Part One  Early and Medieval English Literature

 

Ⅰ. Fill in the blanks.

1.  In 1066, ____, with his Norman army, succeeded in invading and defeating England.

A. William the Conqueror             B. Julius Caesar  

C. Alfred the Great                   D. Claudius

2.  In the 14th century, the most important writer (poet) is ____ .

A. Langland    B. Wycliffe    C. Gower     D. Chaucer

3.  The prevailing form of Medieval English literature is ____.

A. novel       B. drama      C. romance    D. essay

4.  The story of ___ is the culmination of the Arthurian romances.

A. Sir Gawain and the Green Knight    B. Beowulf

C. Piers the Plowman                D. The Canterbury Tales

5.  William Langland’s ____ is written in the form of a dream vision.

A. Kubla Khan                B. Piers the Plowman

C. The Dream of John Bull       D. Morte d’Arthur

6.  After the Norman Conquest, three languages existed in England at that time. The Normans spoke _____.

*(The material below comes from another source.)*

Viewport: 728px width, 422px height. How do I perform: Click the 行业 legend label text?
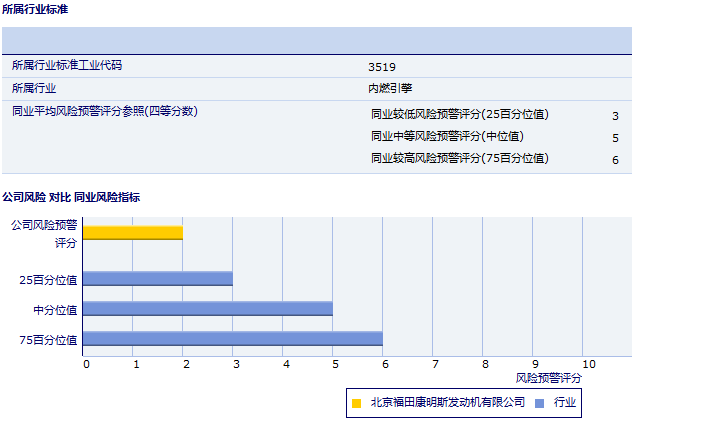[x=564, y=403]
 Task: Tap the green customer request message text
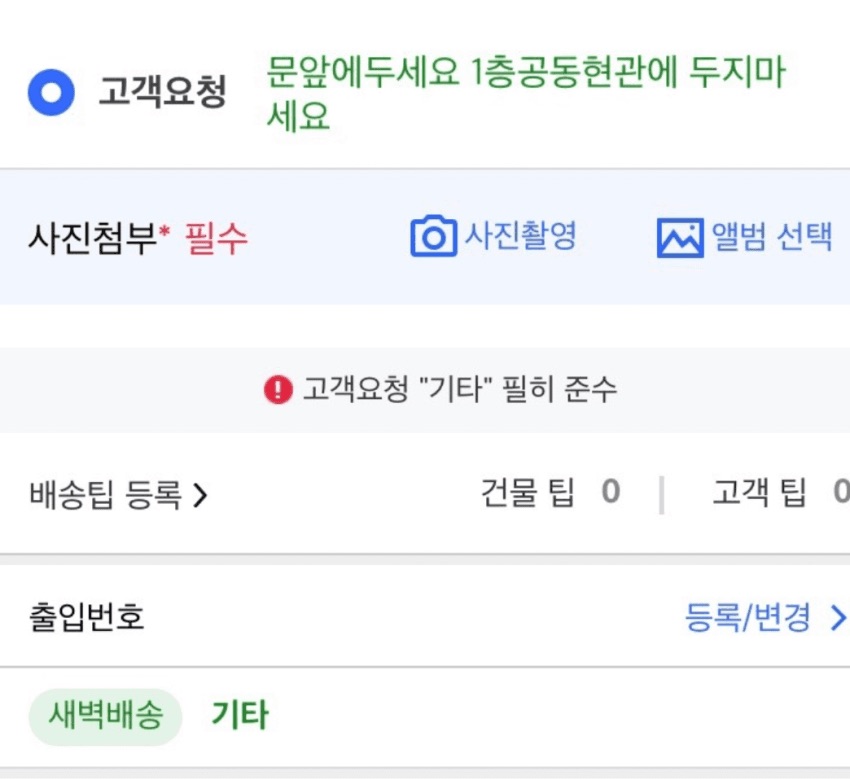[x=525, y=94]
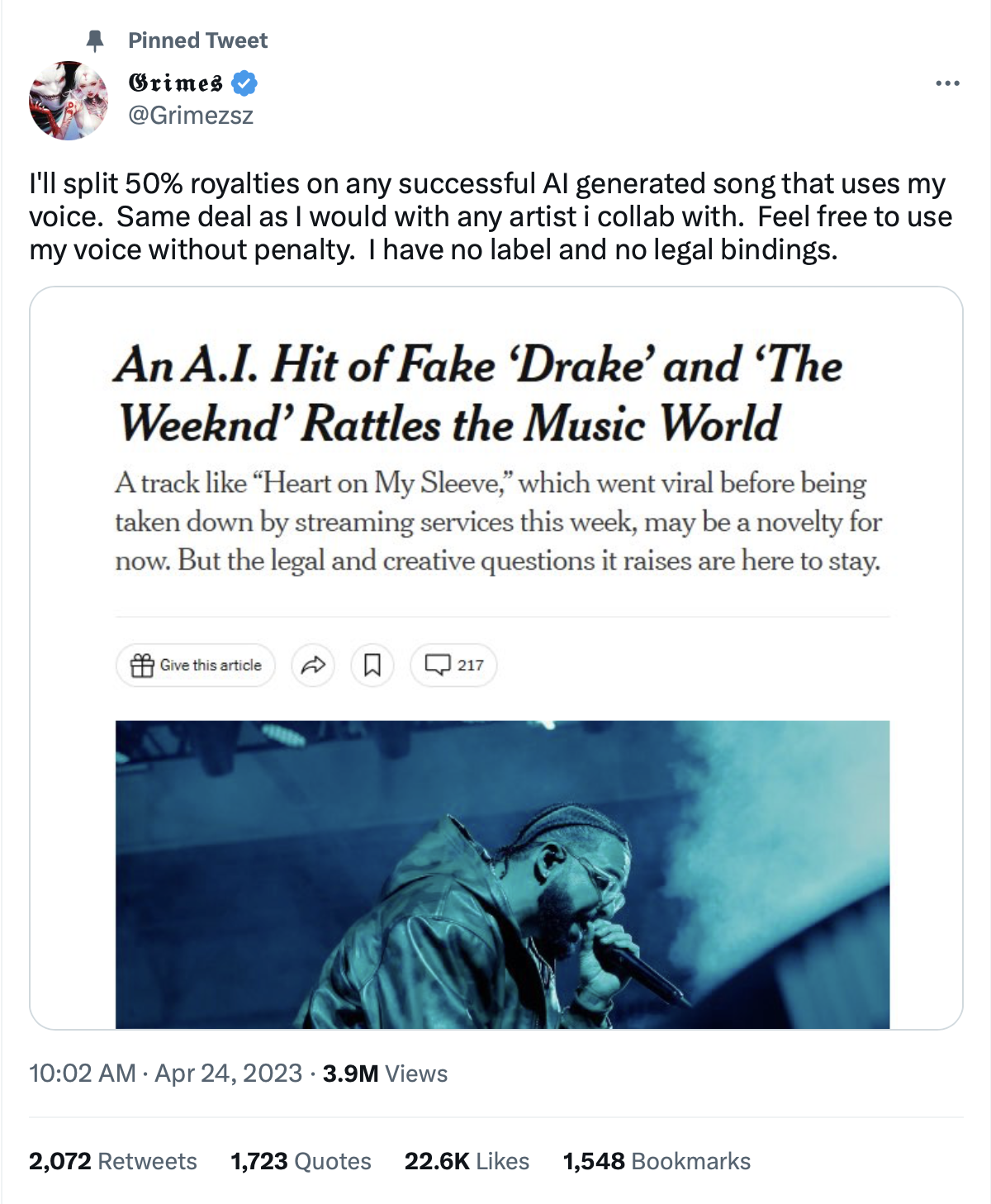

A. French      B. English      C. Latin        D. Swedish

7.  ______ was the greatest of English religious reformers and the first translator of the Bible.

A. Langland    B. Gower       C. Wycliffe     D. Chaucer

8.  Piers the Plowman describes a series of wonderful dreams the author dreamed, through which, we can see a picture of the life in the ____ England.

A. primitive    B. feudal      C. bourgeois      D. modern

9.  The theme of ____ to king and lord was repeatedly emphasized in romances.

A. loyalty      B. revolt       C. obedience     D. mockery

10. The most famous cycle of English ballads centers on the stories about a legendary outlaw called _____.

A. Morte d’Arthur              B. Robin Hood   

C. The Canterbury Tales         D. Piers the Plowman

11. ______, the “father of English poetry” and one of the greatest narrative poets of England, was born in London in about 1340.

A. Geoffrey Chaucer   B. Sir Gawain   C. Francis Bacon   D. John Dryden

12. Chaucer died on October 25th, 1400, and was buried in ____.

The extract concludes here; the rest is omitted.